What to produce: Go through the material below and return each line with the string "computer" in it.

§ §

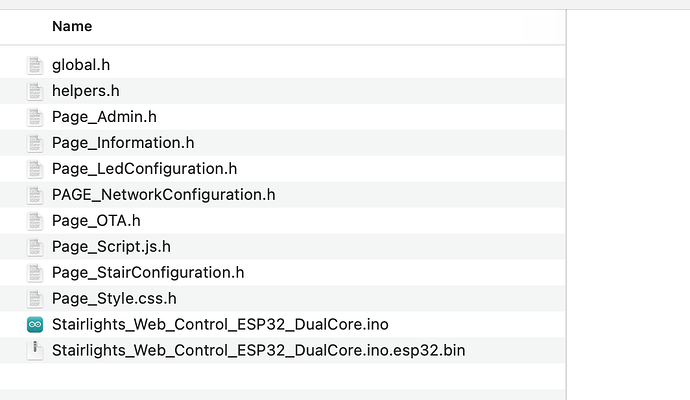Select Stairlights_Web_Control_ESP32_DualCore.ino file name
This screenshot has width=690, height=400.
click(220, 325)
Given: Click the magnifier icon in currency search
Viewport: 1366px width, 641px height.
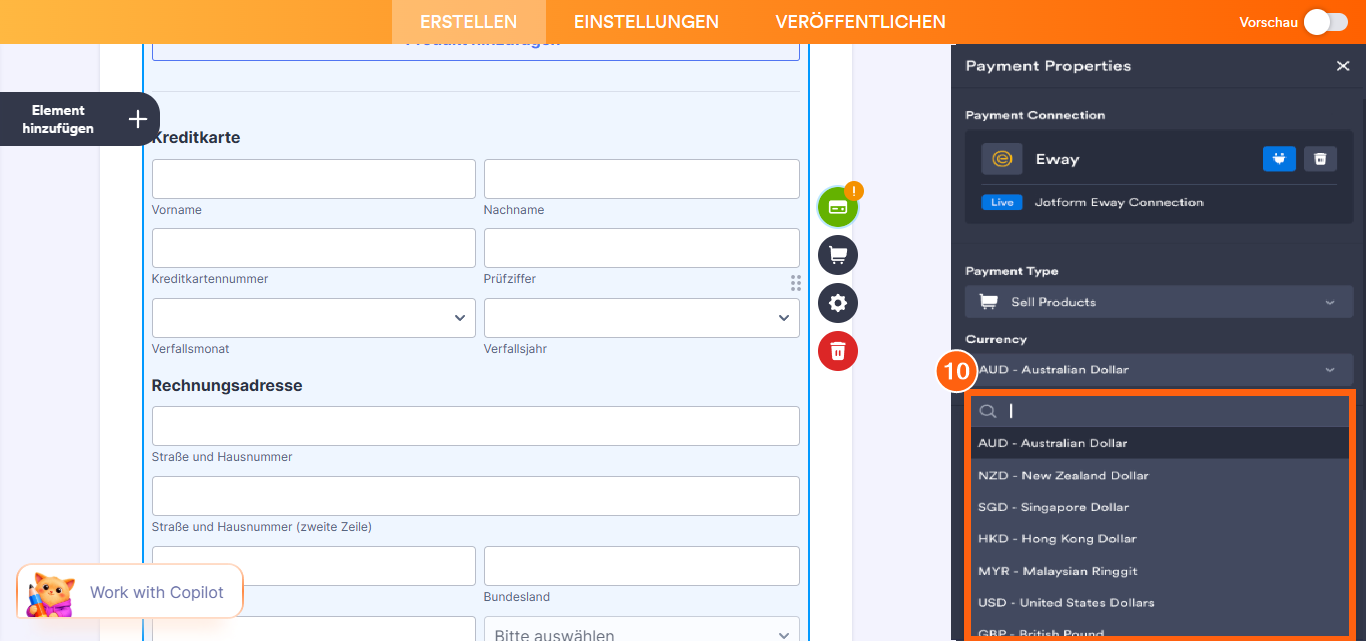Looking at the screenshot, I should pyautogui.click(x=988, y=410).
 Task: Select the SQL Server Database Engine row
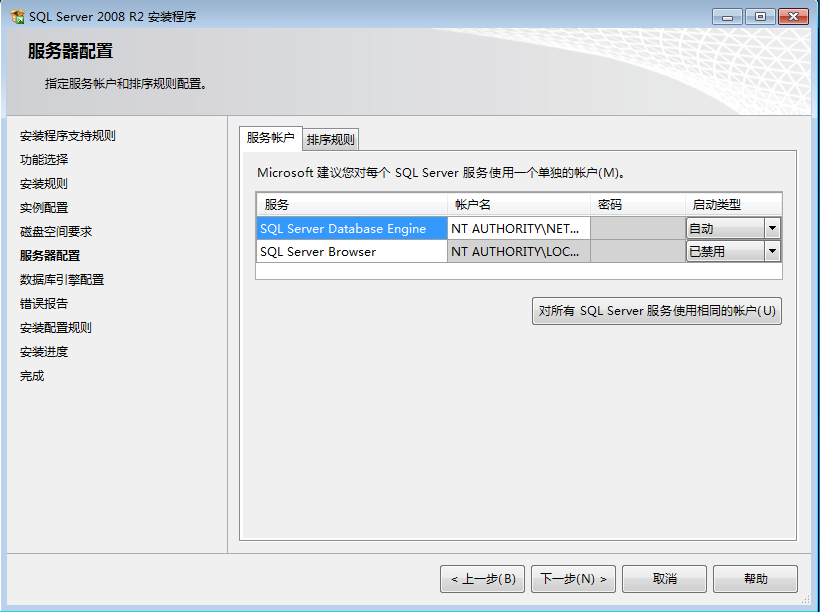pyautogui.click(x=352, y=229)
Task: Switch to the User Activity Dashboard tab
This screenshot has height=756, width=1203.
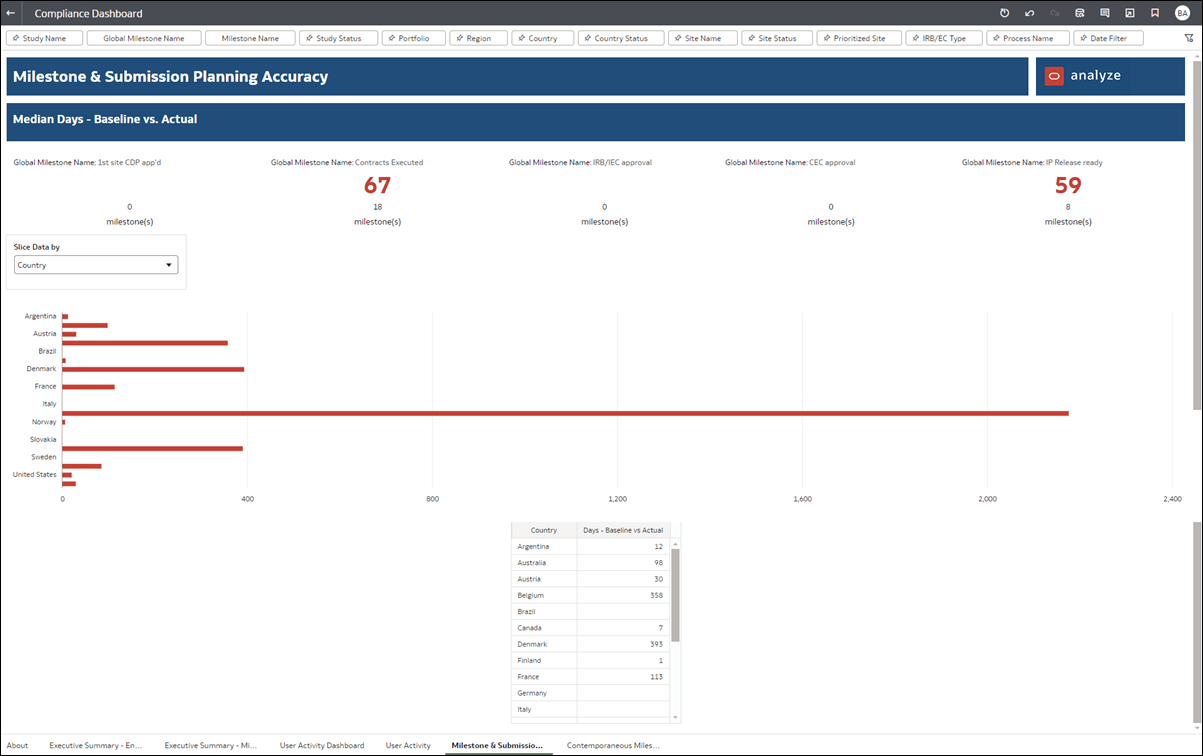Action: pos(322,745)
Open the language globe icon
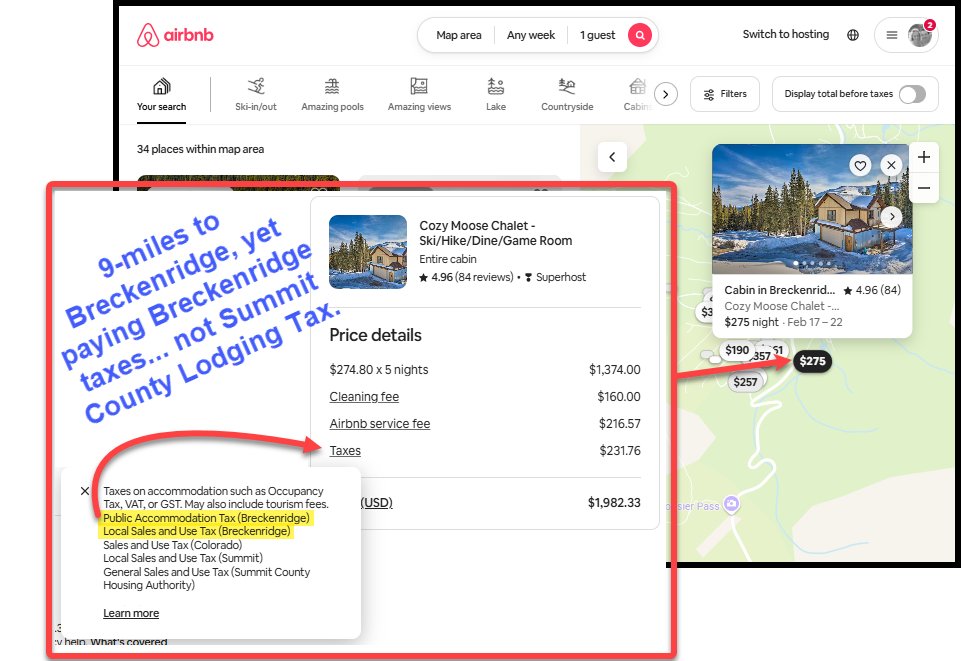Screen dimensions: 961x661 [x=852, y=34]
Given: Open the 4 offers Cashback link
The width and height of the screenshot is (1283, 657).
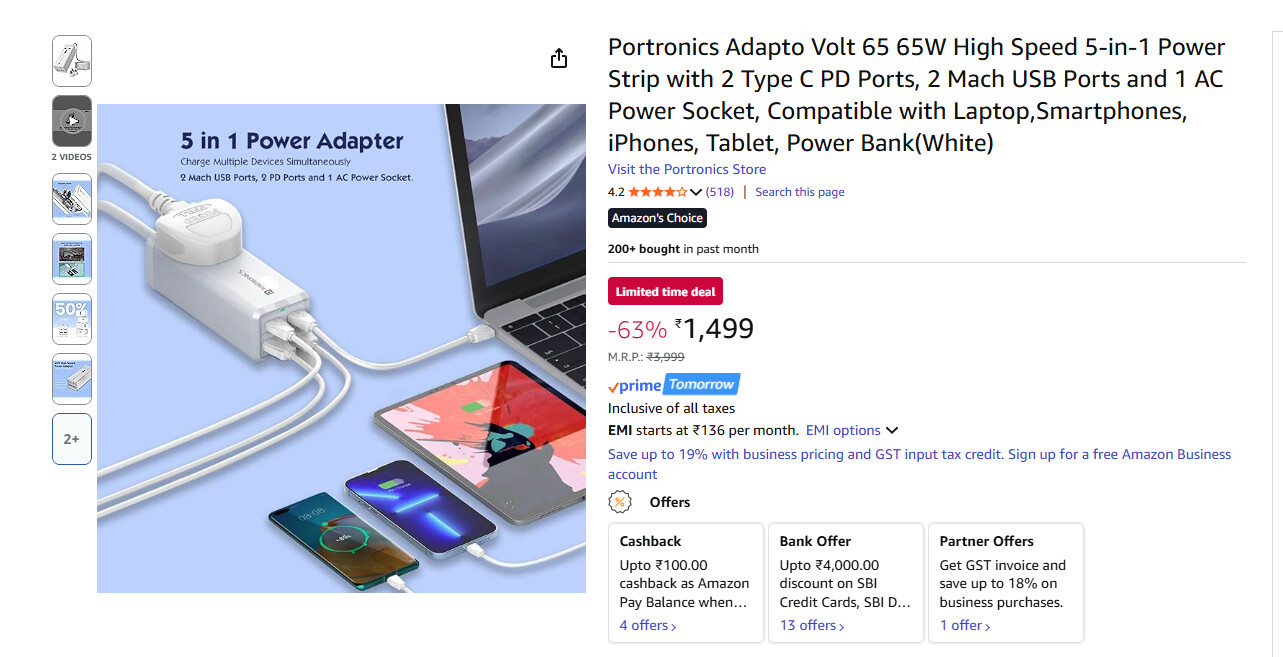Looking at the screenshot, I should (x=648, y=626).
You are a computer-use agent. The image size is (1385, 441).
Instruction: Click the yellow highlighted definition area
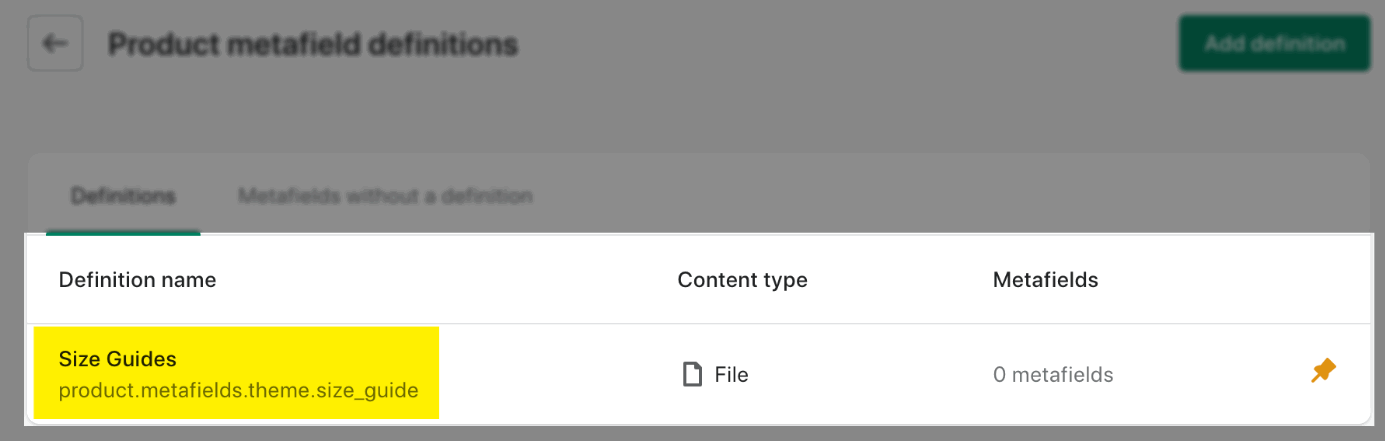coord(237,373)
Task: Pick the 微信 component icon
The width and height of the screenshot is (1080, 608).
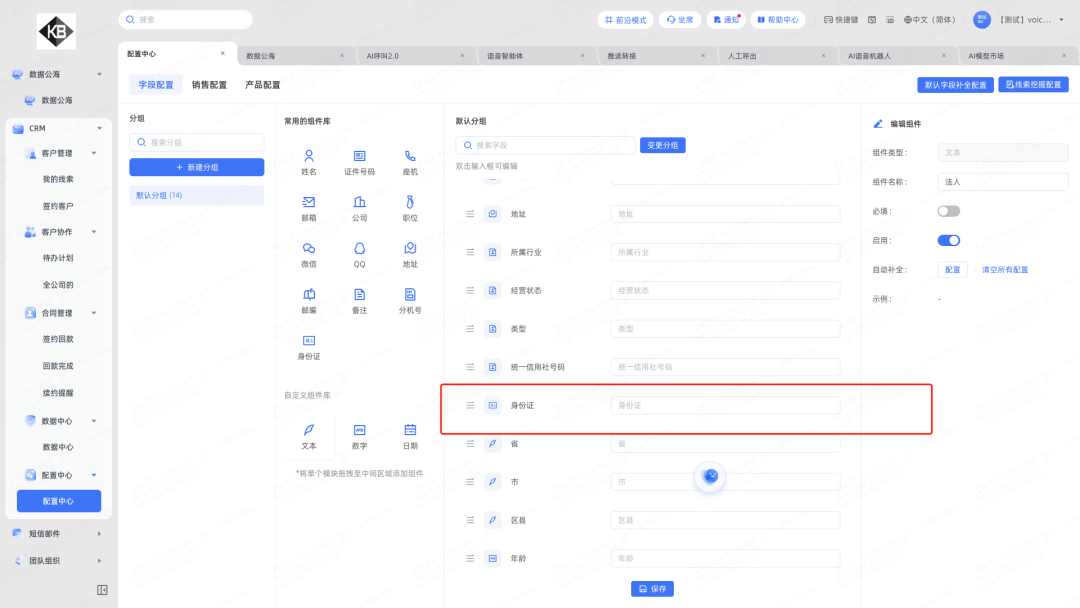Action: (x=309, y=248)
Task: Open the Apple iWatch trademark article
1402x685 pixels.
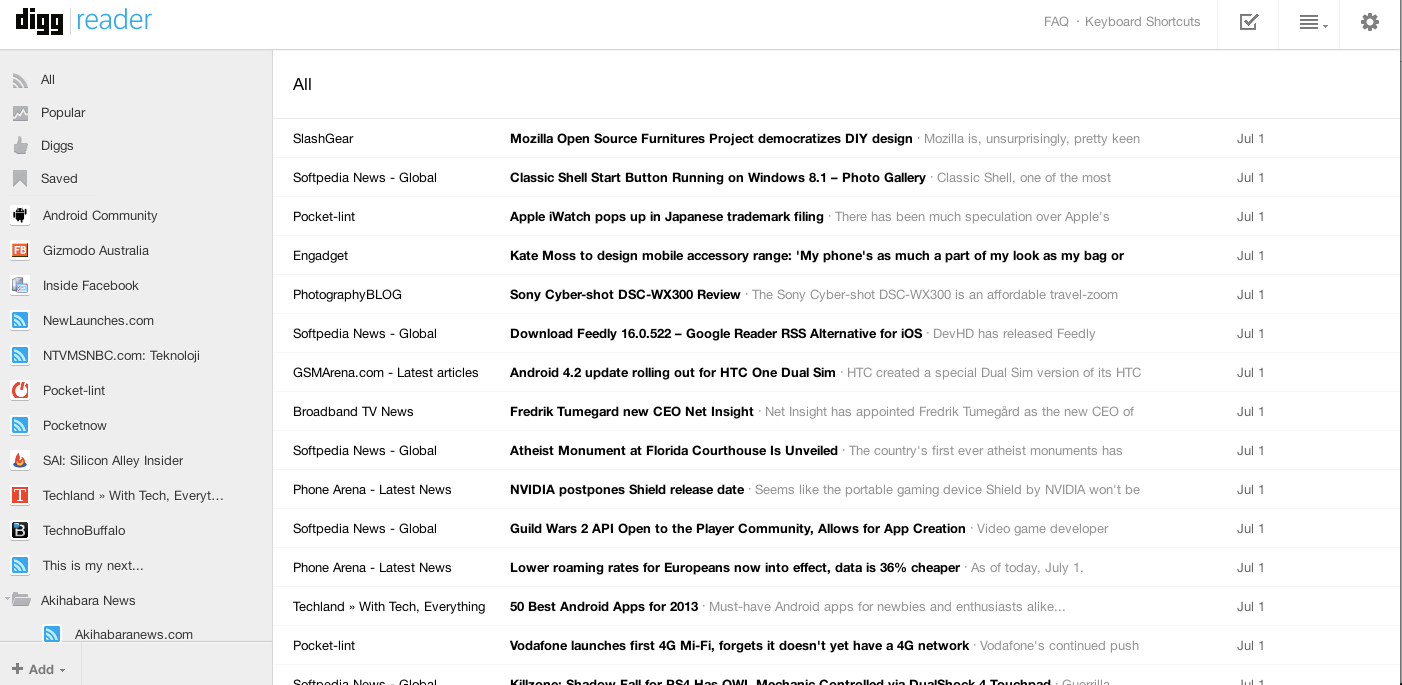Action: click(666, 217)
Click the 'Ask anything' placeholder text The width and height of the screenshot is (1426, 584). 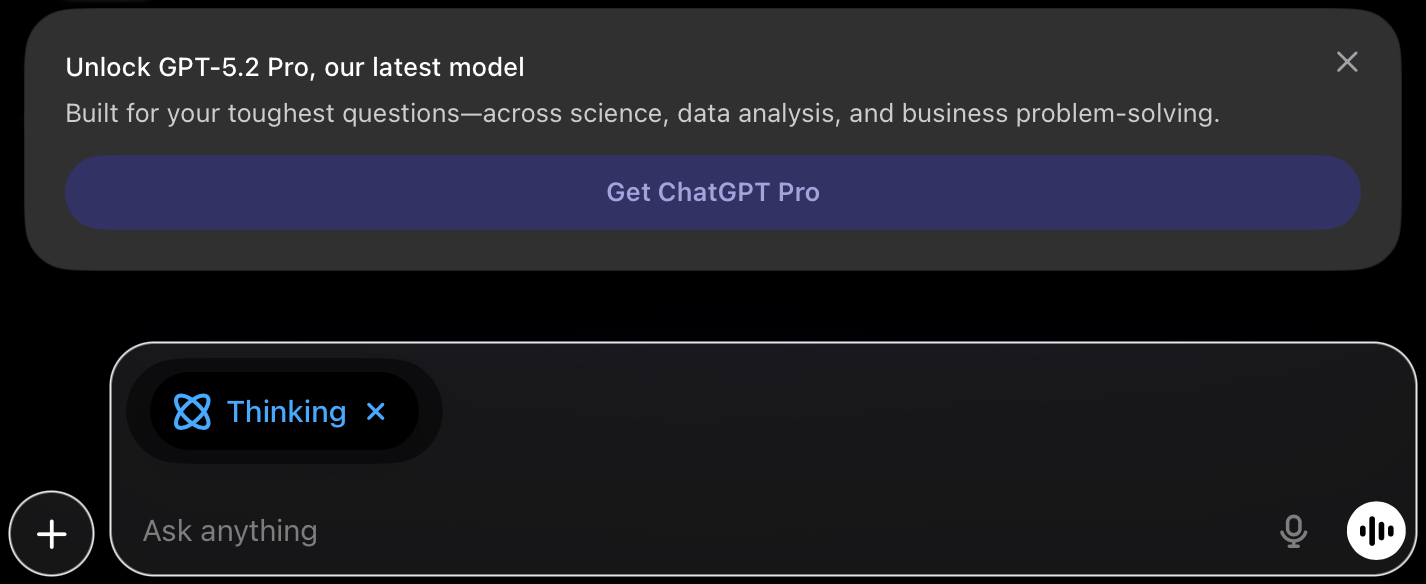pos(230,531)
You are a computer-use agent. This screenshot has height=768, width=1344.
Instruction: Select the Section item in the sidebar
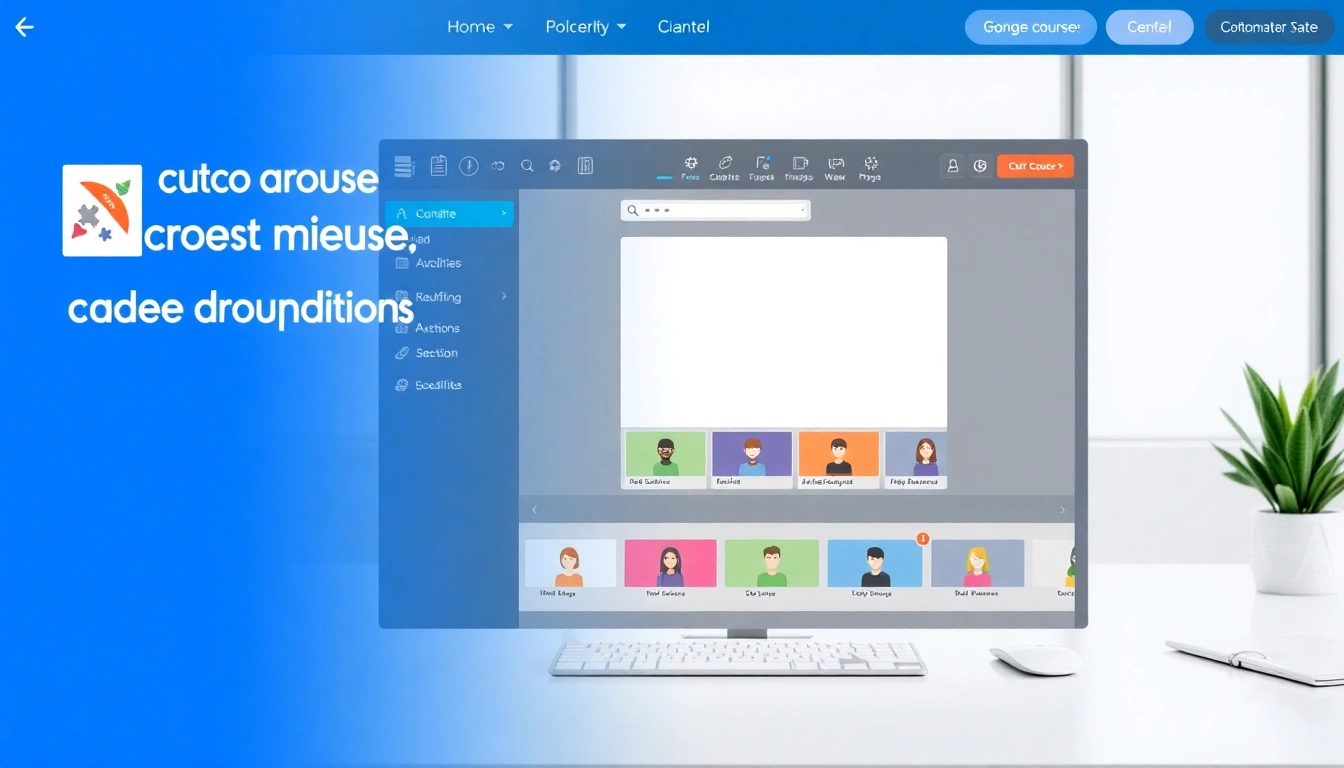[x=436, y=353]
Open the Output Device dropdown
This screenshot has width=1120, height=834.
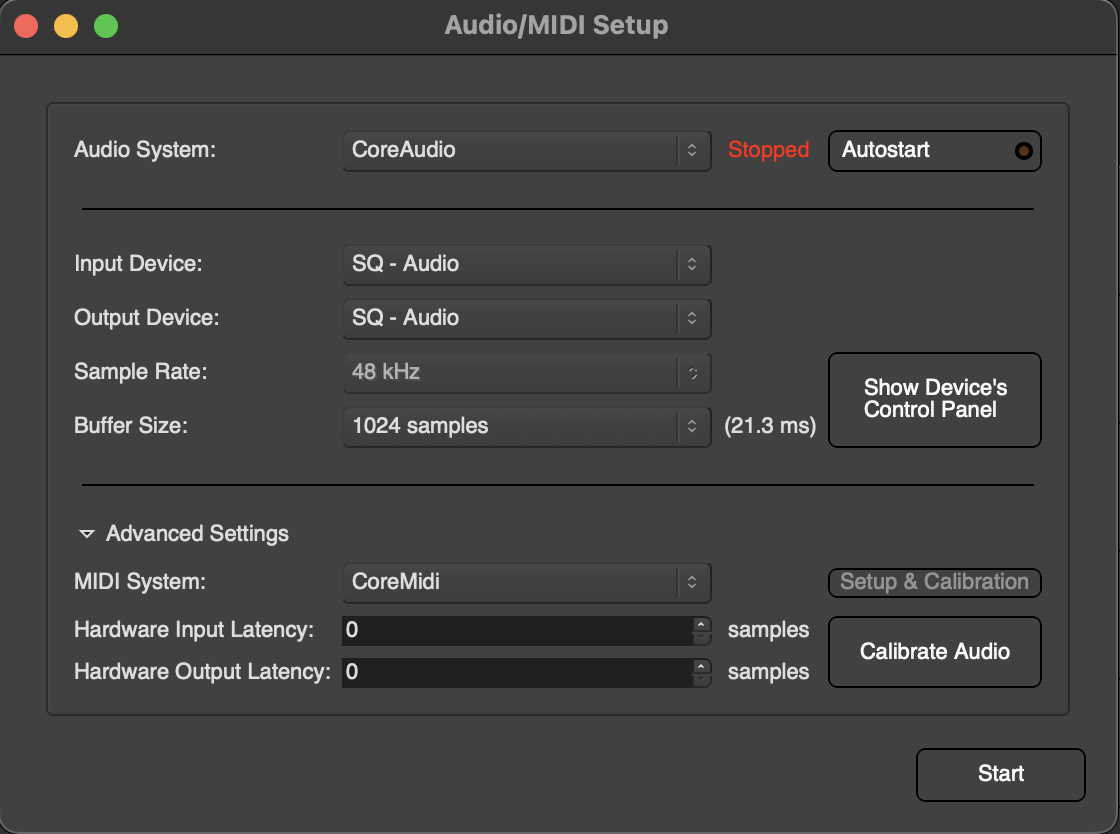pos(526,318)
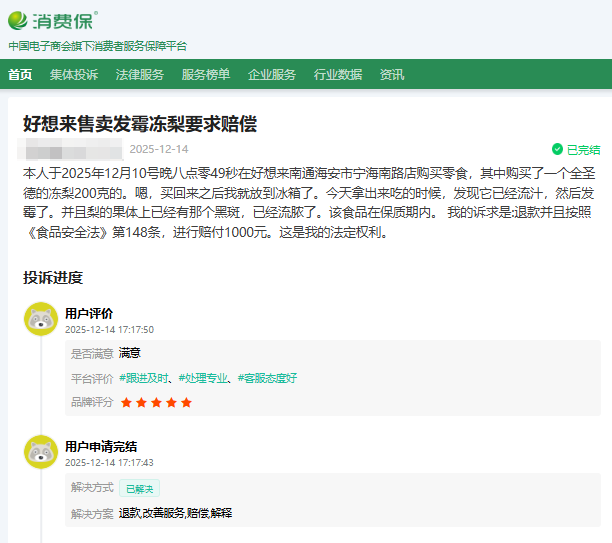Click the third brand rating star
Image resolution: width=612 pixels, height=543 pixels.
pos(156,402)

§ §

Result:
You are a computer-use agent. The image size is (1385, 441).
You are a computer-use agent. This screenshot has height=768, width=1344.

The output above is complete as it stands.